The ________ of a random variable is the sum of the probabilities of all possible outcomes.
- Distribution
- Expected value
- Mean
- Variance
The "expected value" of a random variable is the sum of all possible values it can take, each multiplied by the probability of that outcome. It gives us the mean or average value of the random variable and is a fundamental concept in probability theory and statistics.
What assumptions are made when conducting an ANOVA test?
- Independent observations, no outliers, equal sample sizes
- Independent observations, normal distribution of variables, no outliers
- Independent observations, normally distributed residuals, homoscedasticity
- No missing data, normally distributed residuals, no outliers
ANOVA makes three key assumptions: 1) Observations are independent. 2) Residuals (the differences between the observed and predicted values) are normally distributed. 3) The variance of the residuals is the same for all groups (homoscedasticity).
What does a scatter plot with points clustered tightly around a line indicate?
- A strong correlation
- A weak correlation
- An undefined correlation
- No correlation
When points in a scatter plot are clustered tightly around a line, it indicates a strong correlation between the two variables. The line is typically a line of best fit or regression line.
The _________ states that the sampling distribution of the sample means approaches a normal distribution as the sample size gets larger—no matter what the shape of the population distribution.
- Central Limit Theorem
- Law of Large Numbers
- Probability Rule
- Sampling Distribution
The Central Limit Theorem states that the sampling distribution of the sample means approaches a normal distribution as the sample size gets larger—no matter what the shape of the population distribution. This allows us to apply normal probability calculations to situations that might not initially seem appropriate for them.
________ is a measure of asymmetry of a probability distribution.
- Mean
- Median
- Mode
- Skewness
Skewness is a measure of the asymmetry of a probability distribution about its mean. It quantifies the direction and extent of skew (departure from horizontal symmetry) in the data.
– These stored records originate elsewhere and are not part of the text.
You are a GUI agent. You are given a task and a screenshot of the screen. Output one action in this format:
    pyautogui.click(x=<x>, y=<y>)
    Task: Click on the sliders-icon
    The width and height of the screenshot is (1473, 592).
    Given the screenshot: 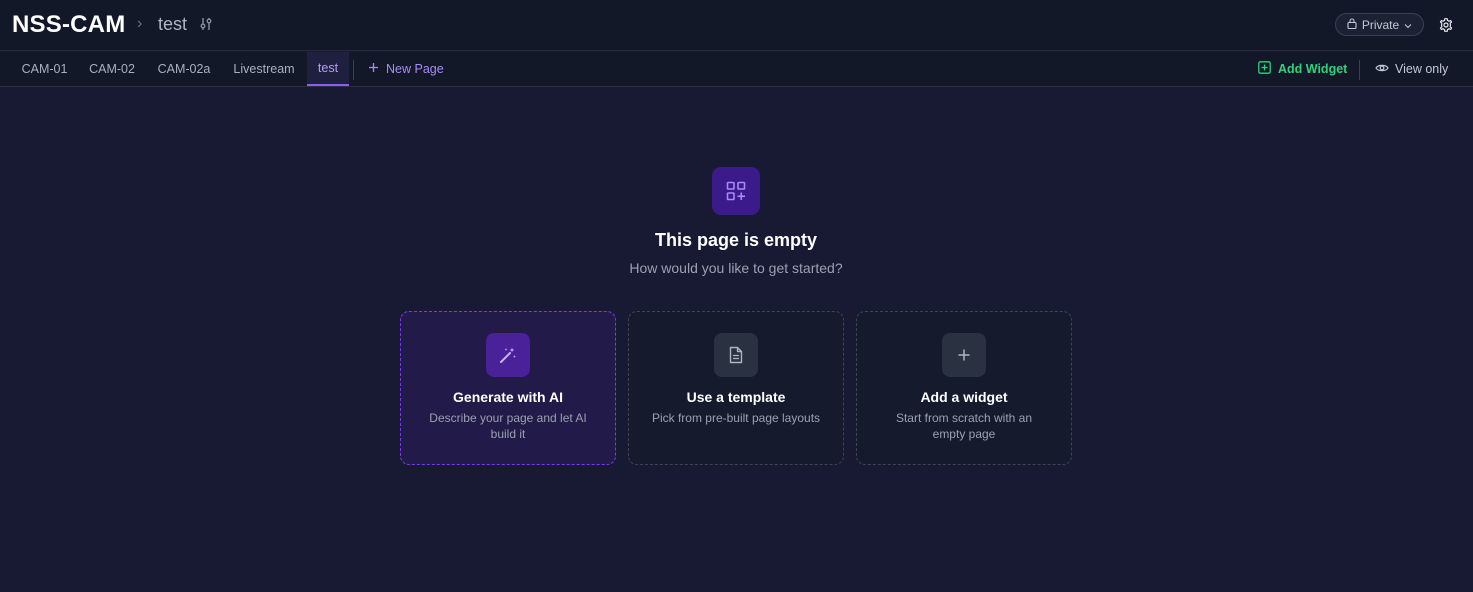 What is the action you would take?
    pyautogui.click(x=206, y=24)
    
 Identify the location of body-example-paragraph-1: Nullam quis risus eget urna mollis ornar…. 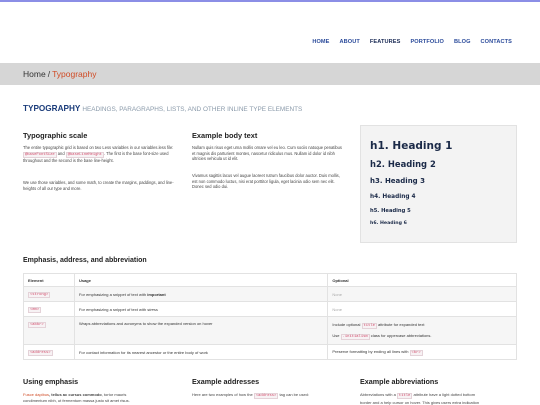
(267, 154).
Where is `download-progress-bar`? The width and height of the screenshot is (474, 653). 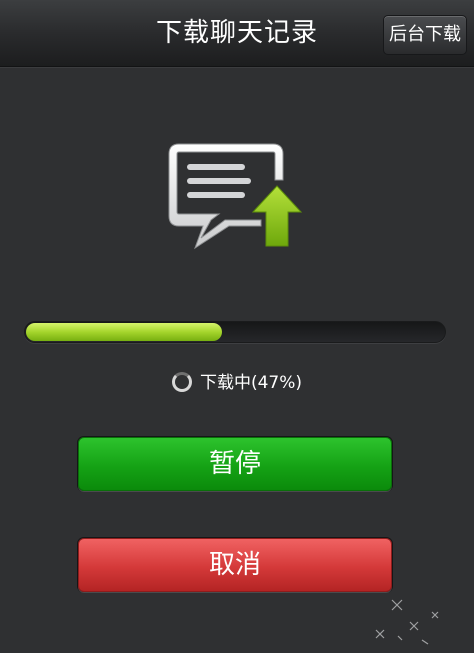 download-progress-bar is located at coordinates (235, 332).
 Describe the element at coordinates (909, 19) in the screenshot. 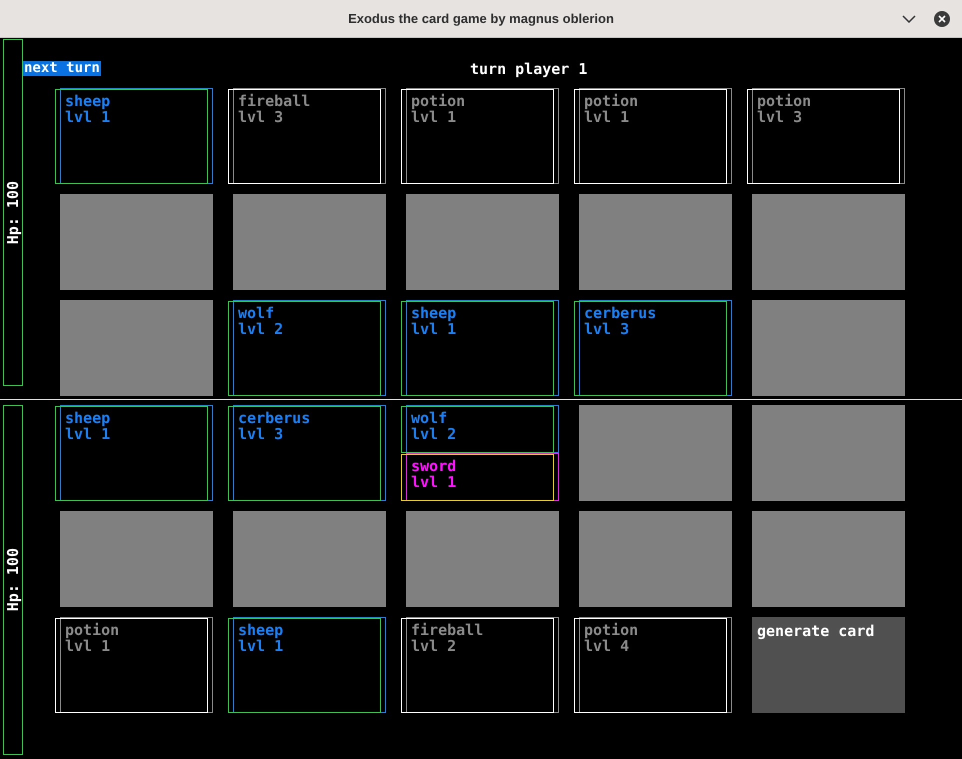

I see `minimize-icon` at that location.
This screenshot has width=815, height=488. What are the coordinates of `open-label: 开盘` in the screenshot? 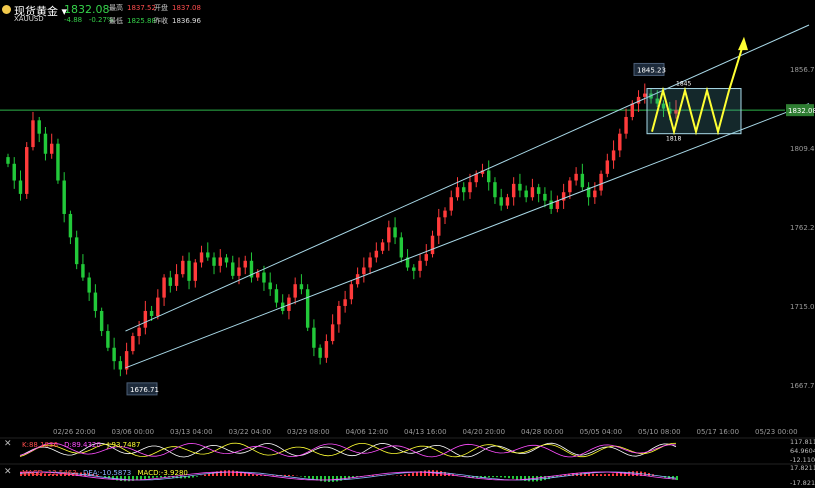 It's located at (161, 8).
What is the difference between frequentist and Bayesian statistics?
- Bayesians use Bayes' theorem, frequentists do not
- Frequentists believe in probability and Bayesians do not
- Frequentists interpret probability as a long-run frequency, Bayesians as a degree of belief
- There is no difference
Frequentist statistics interprets probability as the long-run frequency of events, whereas Bayesian statistics interprets probability as a degree of belief or as subjective probability. The Bayesian approach uses Bayes' theorem to update probabilities based on new data.
What are confidence intervals used for in statistics?
- To determine the median of a sample
- To determine the spread of data in a sample
- To estimate the population parameter
- To find the mean of a sample
Confidence intervals are used to estimate the range within which the true population parameter lies with a certain degree of confidence. They do not specifically determine the mean, median, or spread of a sample.
How does skewness affect the mean and median of a dataset?
- In a positively skewed distribution, the mean is greater than the median
- In a positively skewed distribution, the median is greater than the mean
- Skewness affects only the mean
- Skewness does not affect the mean and median
In a positively skewed distribution, the mean is greater than the median as the mean gets pulled in the direction of the skew (towards the right tail). In a negatively skewed distribution, the mean is less than the median as the mean gets pulled towards the left tail.
What can cause the Chi-square test for goodness of fit to be biased?
- Having a large sample size
- Having a small sample size
- Having equal expected frequencies in all categories
- Having normally distributed data
A small sample size can lead to unreliable results in a Chi-square test for goodness of fit. This can be due to the fact that the test requires a sufficient number of observations in each category to provide a reliable estimate of the distribution.
In _________ sampling, the population is divided into subgroups, and a simple random sample is drawn from each subgroup.
- Cluster
- Simple Random
- Stratified
- Systematic
In stratified sampling, the population is divided into non-overlapping groups, or strata, such as age groups, income levels, or gender. Then, a simple random sample is taken from each stratum. Stratified random sampling can provide more precise estimates if the strata are relevant to the characteristic of interest.